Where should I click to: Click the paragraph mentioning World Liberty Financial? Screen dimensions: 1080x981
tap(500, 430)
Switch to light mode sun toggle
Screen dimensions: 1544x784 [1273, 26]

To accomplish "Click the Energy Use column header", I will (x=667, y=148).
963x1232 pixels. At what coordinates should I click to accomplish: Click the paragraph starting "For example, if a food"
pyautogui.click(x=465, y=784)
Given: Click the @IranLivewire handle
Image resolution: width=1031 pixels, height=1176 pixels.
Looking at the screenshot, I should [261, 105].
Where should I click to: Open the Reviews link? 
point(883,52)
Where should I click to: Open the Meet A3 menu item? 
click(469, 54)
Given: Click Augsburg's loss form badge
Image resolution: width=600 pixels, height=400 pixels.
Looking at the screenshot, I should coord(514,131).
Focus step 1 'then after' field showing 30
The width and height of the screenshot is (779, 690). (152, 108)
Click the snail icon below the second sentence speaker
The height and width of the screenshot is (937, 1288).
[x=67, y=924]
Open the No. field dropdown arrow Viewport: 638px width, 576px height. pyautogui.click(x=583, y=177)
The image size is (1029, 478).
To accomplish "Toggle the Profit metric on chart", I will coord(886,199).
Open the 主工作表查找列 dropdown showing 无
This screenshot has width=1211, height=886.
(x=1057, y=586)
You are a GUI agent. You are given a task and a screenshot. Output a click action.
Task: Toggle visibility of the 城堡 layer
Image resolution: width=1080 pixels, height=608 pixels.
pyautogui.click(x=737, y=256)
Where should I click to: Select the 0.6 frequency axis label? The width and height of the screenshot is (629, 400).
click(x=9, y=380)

-=-=-=-=-

— Problem requirements —
Transcribe the full listing exactly, omitting nothing.

— Task response —
Where should I click to: Click the paragraph mentioning World Liberty Financial? Screen dimensions: 1080x981
tap(500, 430)
Switch to light mode sun toggle
Screen dimensions: 1544x784 [1273, 26]

To accomplish "Click the Energy Use column header", I will (x=667, y=148).
963x1232 pixels. At what coordinates should I click to accomplish: Click the paragraph starting "For example, if a food"
pyautogui.click(x=465, y=784)
Given: Click the @IranLivewire handle
Image resolution: width=1031 pixels, height=1176 pixels.
Looking at the screenshot, I should [261, 105].
Where should I click to: Open the Reviews link? 
point(883,52)
Where should I click to: Open the Meet A3 menu item? 
click(469, 54)
Given: Click Augsburg's loss form badge
Image resolution: width=600 pixels, height=400 pixels.
Looking at the screenshot, I should coord(514,131).
Focus step 1 'then after' field showing 30
The width and height of the screenshot is (779, 690). (152, 108)
Click the snail icon below the second sentence speaker
The height and width of the screenshot is (937, 1288).
[x=67, y=924]
Open the No. field dropdown arrow Viewport: 638px width, 576px height. pyautogui.click(x=583, y=177)
The image size is (1029, 478).
To accomplish "Toggle the Profit metric on chart", I will coord(886,199).
Open the 主工作表查找列 dropdown showing 无
This screenshot has width=1211, height=886.
(x=1057, y=586)
You are a GUI agent. You are given a task and a screenshot. Output a click action.
Task: Toggle visibility of the 城堡 layer
Image resolution: width=1080 pixels, height=608 pixels.
pyautogui.click(x=737, y=256)
Where should I click to: Select the 0.6 frequency axis label? The width and height of the screenshot is (629, 400).
click(x=9, y=380)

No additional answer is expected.